To query data catalogs from Athena, do one of the following.
+ Register the catalog in Athena as a data source, then use the data source name to query the catalog. In this usage, the following queries are equivalent.

  ```
  SELECT * FROM my_data_source.my_database.my_table
  ```
+ If you are querying a catalog that has not been registered as an Athena data source, you can supply the full path to the catalog in your `SELECT` queries, as in the following example.

  ```
  SELECT * FROM "my_catalog/my_subcatalog".my_database.my_table
  ```
+ You can also do this through the Amazon Web Services Management Console.

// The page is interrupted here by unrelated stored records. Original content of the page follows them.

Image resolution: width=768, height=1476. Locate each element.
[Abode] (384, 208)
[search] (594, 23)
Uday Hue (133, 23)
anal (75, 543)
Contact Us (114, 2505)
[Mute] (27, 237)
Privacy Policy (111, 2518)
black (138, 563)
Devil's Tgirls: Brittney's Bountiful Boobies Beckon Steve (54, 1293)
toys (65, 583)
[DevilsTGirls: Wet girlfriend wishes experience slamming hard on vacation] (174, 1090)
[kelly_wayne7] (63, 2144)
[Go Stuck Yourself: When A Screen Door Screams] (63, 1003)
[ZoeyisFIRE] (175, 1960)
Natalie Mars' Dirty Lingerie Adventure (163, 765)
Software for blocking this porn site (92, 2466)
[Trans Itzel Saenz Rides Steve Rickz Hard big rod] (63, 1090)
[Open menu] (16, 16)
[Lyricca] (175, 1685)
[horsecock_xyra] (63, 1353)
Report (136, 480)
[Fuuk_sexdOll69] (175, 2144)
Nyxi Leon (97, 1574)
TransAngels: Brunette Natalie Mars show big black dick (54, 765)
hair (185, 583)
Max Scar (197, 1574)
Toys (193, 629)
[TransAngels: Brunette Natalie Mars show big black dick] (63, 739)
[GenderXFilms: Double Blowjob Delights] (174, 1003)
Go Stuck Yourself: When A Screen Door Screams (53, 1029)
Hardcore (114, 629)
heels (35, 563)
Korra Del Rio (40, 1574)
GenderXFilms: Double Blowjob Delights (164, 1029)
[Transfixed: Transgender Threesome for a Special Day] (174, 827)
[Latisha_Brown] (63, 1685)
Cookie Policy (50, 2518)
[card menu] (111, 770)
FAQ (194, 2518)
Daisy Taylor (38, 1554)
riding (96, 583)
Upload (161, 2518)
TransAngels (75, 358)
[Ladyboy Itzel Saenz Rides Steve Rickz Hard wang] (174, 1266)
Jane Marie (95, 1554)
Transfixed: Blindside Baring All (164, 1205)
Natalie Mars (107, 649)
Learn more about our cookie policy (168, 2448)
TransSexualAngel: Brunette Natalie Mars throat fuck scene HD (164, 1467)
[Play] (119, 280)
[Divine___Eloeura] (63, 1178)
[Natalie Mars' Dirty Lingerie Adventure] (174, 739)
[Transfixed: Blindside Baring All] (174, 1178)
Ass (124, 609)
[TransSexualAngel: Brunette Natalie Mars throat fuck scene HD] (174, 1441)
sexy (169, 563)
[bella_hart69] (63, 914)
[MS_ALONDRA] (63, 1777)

  1. Open the Athena console at [https://console.aws.amazon.com/athena/](https://console.aws.amazon.com/athena/)

  1. In the query editor, for **Data source**, choose **AwsDataCatalog**.

  1. For **Catalog**, choose the name of the catalog that you want to use.

  1. For **Database**, choose the database that contains the table that you want to query.

  1. Enter a query like `SELECT * FROM my_table`, and then choose **Run**.